> **TASK GOAL**
For each entry that follows, write out an identical copy.

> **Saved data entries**

---

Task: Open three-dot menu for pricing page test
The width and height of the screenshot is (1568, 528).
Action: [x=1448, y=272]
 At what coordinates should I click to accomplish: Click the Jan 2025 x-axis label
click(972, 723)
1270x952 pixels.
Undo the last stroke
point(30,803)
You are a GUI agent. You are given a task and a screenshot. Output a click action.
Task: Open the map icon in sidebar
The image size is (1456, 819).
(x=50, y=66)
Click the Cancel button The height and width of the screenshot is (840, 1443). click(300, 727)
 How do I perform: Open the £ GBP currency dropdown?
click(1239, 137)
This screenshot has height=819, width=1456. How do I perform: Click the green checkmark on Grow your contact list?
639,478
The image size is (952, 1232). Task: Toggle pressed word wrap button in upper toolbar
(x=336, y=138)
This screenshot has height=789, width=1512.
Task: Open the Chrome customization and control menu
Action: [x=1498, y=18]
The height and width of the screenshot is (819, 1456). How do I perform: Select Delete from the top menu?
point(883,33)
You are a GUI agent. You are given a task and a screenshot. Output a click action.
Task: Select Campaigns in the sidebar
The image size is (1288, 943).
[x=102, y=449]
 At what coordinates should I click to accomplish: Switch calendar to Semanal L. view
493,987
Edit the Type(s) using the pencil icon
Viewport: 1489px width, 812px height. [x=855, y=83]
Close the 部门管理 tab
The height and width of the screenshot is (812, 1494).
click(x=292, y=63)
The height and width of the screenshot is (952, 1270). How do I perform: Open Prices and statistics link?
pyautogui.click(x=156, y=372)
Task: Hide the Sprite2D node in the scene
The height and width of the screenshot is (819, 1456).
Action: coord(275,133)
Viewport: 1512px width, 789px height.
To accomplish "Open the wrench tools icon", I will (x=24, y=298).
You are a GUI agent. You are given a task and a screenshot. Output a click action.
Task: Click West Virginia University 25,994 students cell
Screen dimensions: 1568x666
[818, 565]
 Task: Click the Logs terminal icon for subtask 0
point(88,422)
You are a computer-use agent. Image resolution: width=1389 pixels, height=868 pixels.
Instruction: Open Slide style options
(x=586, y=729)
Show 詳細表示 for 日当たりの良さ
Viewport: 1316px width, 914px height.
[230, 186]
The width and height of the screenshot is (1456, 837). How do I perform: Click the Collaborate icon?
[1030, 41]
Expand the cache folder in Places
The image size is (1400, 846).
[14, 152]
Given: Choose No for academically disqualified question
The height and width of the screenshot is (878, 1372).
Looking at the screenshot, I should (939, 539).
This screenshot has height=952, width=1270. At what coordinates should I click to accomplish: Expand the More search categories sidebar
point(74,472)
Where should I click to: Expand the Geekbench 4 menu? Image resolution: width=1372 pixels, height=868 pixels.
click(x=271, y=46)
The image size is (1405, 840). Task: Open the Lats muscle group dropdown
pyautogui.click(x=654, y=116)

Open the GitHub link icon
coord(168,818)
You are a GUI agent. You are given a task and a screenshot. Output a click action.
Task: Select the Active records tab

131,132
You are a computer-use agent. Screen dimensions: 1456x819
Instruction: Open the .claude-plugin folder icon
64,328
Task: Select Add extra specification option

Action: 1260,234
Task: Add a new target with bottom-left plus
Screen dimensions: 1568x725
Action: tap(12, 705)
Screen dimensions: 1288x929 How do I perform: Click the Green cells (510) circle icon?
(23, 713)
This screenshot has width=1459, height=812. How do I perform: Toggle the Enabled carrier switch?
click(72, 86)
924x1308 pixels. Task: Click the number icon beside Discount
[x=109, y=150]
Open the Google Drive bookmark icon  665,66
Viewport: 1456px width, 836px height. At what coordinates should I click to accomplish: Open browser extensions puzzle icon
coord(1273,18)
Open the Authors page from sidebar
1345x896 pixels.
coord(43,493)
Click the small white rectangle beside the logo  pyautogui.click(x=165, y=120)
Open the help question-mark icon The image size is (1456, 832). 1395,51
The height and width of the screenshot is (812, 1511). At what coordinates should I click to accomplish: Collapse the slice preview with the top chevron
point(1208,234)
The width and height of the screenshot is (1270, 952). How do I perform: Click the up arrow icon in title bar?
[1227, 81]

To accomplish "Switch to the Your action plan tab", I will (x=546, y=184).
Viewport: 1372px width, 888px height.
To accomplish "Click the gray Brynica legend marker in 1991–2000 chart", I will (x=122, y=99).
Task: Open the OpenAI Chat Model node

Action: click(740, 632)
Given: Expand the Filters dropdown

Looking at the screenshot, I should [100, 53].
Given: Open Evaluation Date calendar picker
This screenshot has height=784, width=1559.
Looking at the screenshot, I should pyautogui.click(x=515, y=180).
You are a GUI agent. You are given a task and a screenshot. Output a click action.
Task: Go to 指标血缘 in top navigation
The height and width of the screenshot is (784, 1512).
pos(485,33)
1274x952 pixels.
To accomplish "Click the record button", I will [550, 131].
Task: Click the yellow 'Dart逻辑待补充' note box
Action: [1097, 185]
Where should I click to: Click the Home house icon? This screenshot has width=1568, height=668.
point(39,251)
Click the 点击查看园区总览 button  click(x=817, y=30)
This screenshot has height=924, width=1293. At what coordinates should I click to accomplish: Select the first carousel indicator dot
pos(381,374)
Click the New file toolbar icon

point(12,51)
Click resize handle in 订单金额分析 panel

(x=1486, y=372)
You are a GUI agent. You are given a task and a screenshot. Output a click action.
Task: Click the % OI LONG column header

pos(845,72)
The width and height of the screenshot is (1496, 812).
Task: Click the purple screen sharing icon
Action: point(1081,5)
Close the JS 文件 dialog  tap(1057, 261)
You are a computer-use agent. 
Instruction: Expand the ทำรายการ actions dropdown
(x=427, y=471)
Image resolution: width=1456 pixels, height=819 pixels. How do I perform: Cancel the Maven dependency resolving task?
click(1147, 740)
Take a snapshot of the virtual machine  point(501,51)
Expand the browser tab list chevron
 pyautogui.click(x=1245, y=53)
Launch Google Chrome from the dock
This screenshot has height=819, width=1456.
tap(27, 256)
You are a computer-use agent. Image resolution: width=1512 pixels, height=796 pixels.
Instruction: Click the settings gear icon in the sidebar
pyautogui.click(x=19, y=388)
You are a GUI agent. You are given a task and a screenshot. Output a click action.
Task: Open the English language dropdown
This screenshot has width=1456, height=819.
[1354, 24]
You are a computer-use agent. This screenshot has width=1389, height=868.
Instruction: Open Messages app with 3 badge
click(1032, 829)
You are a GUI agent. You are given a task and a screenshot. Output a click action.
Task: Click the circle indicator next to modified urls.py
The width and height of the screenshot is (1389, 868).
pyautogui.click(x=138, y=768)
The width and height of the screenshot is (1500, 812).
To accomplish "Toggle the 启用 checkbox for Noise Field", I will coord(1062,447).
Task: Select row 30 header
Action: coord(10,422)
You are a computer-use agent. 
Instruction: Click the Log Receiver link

---

> **ANSWER FOR THIS EXERCISE**
Task: Open three-dot menu for pricing page test
The width and height of the screenshot is (1568, 528).
Action: [x=1448, y=272]
 At what coordinates should I click to accomplish: Click the Jan 2025 x-axis label
click(972, 723)
1270x952 pixels.
Undo the last stroke
point(30,803)
You are a GUI agent. You are given a task and a screenshot. Output a click action.
Task: Open the map icon in sidebar
The image size is (1456, 819).
(x=50, y=66)
Click the Cancel button The height and width of the screenshot is (840, 1443). click(300, 727)
 How do I perform: Open the £ GBP currency dropdown?
click(1239, 137)
This screenshot has height=819, width=1456. How do I perform: Click the green checkmark on Grow your contact list?
639,478
The image size is (952, 1232). Task: Toggle pressed word wrap button in upper toolbar
(x=336, y=138)
This screenshot has height=789, width=1512.
Task: Open the Chrome customization and control menu
Action: [x=1498, y=18]
The height and width of the screenshot is (819, 1456). How do I perform: Select Delete from the top menu?
point(883,33)
You are a GUI agent. You are given a task and a screenshot. Output a click action.
Task: Select Campaigns in the sidebar
The image size is (1288, 943).
[x=102, y=449]
 At what coordinates should I click to accomplish: Switch calendar to Semanal L. view
493,987
Edit the Type(s) using the pencil icon
Viewport: 1489px width, 812px height. [x=855, y=83]
Close the 部门管理 tab
The height and width of the screenshot is (812, 1494).
click(x=292, y=63)
The height and width of the screenshot is (952, 1270). How do I perform: Open Prices and statistics link?
pyautogui.click(x=156, y=372)
Task: Hide the Sprite2D node in the scene
The height and width of the screenshot is (819, 1456).
Action: coord(275,133)
Viewport: 1512px width, 789px height.
To accomplish "Open the wrench tools icon", I will (x=24, y=298).
You are a GUI agent. You are given a task and a screenshot. Output a click action.
Task: Click West Virginia University 25,994 students cell
Screen dimensions: 1568x666
[818, 565]
 Task: Click the Logs terminal icon for subtask 0
point(88,422)
You are a computer-use agent. Image resolution: width=1389 pixels, height=868 pixels.
Instruction: Open Slide style options
(x=586, y=729)
Show 詳細表示 for 日当たりの良さ
Viewport: 1316px width, 914px height.
[230, 186]
The width and height of the screenshot is (1456, 837). How do I perform: Click the Collaborate icon?
[1030, 41]
Expand the cache folder in Places
The image size is (1400, 846).
[14, 152]
Given: Choose No for academically disqualified question
The height and width of the screenshot is (878, 1372).
Looking at the screenshot, I should (939, 539).
This screenshot has height=952, width=1270. At what coordinates should I click to accomplish: Expand the More search categories sidebar
point(74,472)
Where should I click to: Expand the Geekbench 4 menu? Image resolution: width=1372 pixels, height=868 pixels.
click(x=271, y=46)
The image size is (1405, 840). Task: Open the Lats muscle group dropdown
pyautogui.click(x=654, y=116)

Open the GitHub link icon
coord(168,818)
You are a GUI agent. You are given a task and a screenshot. Output a click action.
Task: Select the Active records tab

131,132
You are a computer-use agent. Screen dimensions: 1456x819
Instruction: Open the .claude-plugin folder icon
64,328
Task: Select Add extra specification option

Action: 1260,234
Task: Add a new target with bottom-left plus
Screen dimensions: 1568x725
Action: tap(12, 705)
Screen dimensions: 1288x929 How do I perform: Click the Green cells (510) circle icon?
(23, 713)
This screenshot has width=1459, height=812. How do I perform: Toggle the Enabled carrier switch?
click(72, 86)
924x1308 pixels. Task: Click the number icon beside Discount
[x=109, y=150]
Open the Google Drive bookmark icon  665,66
Viewport: 1456px width, 836px height. At what coordinates should I click to accomplish: Open browser extensions puzzle icon
coord(1273,18)
Open the Authors page from sidebar
1345x896 pixels.
coord(43,493)
Click the small white rectangle beside the logo  pyautogui.click(x=165, y=120)
Open the help question-mark icon The image size is (1456, 832). 1395,51
The height and width of the screenshot is (812, 1511). At what coordinates should I click to accomplish: Collapse the slice preview with the top chevron
point(1208,234)
The width and height of the screenshot is (1270, 952). How do I perform: Click the up arrow icon in title bar?
[1227, 81]

To accomplish "Switch to the Your action plan tab", I will (x=546, y=184).
Viewport: 1372px width, 888px height.
To accomplish "Click the gray Brynica legend marker in 1991–2000 chart", I will (x=122, y=99).
Task: Open the OpenAI Chat Model node

Action: click(740, 632)
Given: Expand the Filters dropdown

Looking at the screenshot, I should [100, 53].
Given: Open Evaluation Date calendar picker
This screenshot has height=784, width=1559.
Looking at the screenshot, I should pyautogui.click(x=515, y=180).
You are a GUI agent. You are given a task and a screenshot. Output a click action.
Task: Go to 指标血缘 in top navigation
The height and width of the screenshot is (784, 1512).
pos(485,33)
1274x952 pixels.
To accomplish "Click the record button", I will [550, 131].
Task: Click the yellow 'Dart逻辑待补充' note box
Action: [1097, 185]
Where should I click to: Click the Home house icon? This screenshot has width=1568, height=668.
point(39,251)
Click the 点击查看园区总览 button  click(x=817, y=30)
This screenshot has height=924, width=1293. At what coordinates should I click to accomplish: Select the first carousel indicator dot
pos(381,374)
Click the New file toolbar icon

point(12,51)
Click resize handle in 订单金额分析 panel

(x=1486, y=372)
You are a GUI agent. You are given a task and a screenshot. Output a click action.
Task: Click the % OI LONG column header

pos(845,72)
The width and height of the screenshot is (1496, 812).
Task: Click the purple screen sharing icon
Action: point(1081,5)
Close the JS 文件 dialog  tap(1057, 261)
You are a computer-use agent. 
Instruction: Expand the ทำรายการ actions dropdown
(x=427, y=471)
Image resolution: width=1456 pixels, height=819 pixels. How do I perform: Cancel the Maven dependency resolving task?
click(1147, 740)
Take a snapshot of the virtual machine  point(501,51)
Expand the browser tab list chevron
 pyautogui.click(x=1245, y=53)
Launch Google Chrome from the dock
This screenshot has height=819, width=1456.
tap(27, 256)
You are a computer-use agent. Image resolution: width=1512 pixels, height=796 pixels.
Instruction: Click the settings gear icon in the sidebar
pyautogui.click(x=19, y=388)
You are a GUI agent. You are given a task and a screenshot. Output a click action.
Task: Open the English language dropdown
This screenshot has width=1456, height=819.
[1354, 24]
You are a computer-use agent. This screenshot has width=1389, height=868.
Instruction: Open Messages app with 3 badge
click(1032, 829)
You are a GUI agent. You are given a task and a screenshot. Output a click action.
Task: Click the circle indicator next to modified urls.py
The width and height of the screenshot is (1389, 868).
pyautogui.click(x=138, y=768)
The width and height of the screenshot is (1500, 812).
To accomplish "Toggle the 启用 checkbox for Noise Field", I will coord(1062,447).
Task: Select row 30 header
Action: coord(10,422)
You are a computer-use agent. 
Instruction: Click the Log Receiver link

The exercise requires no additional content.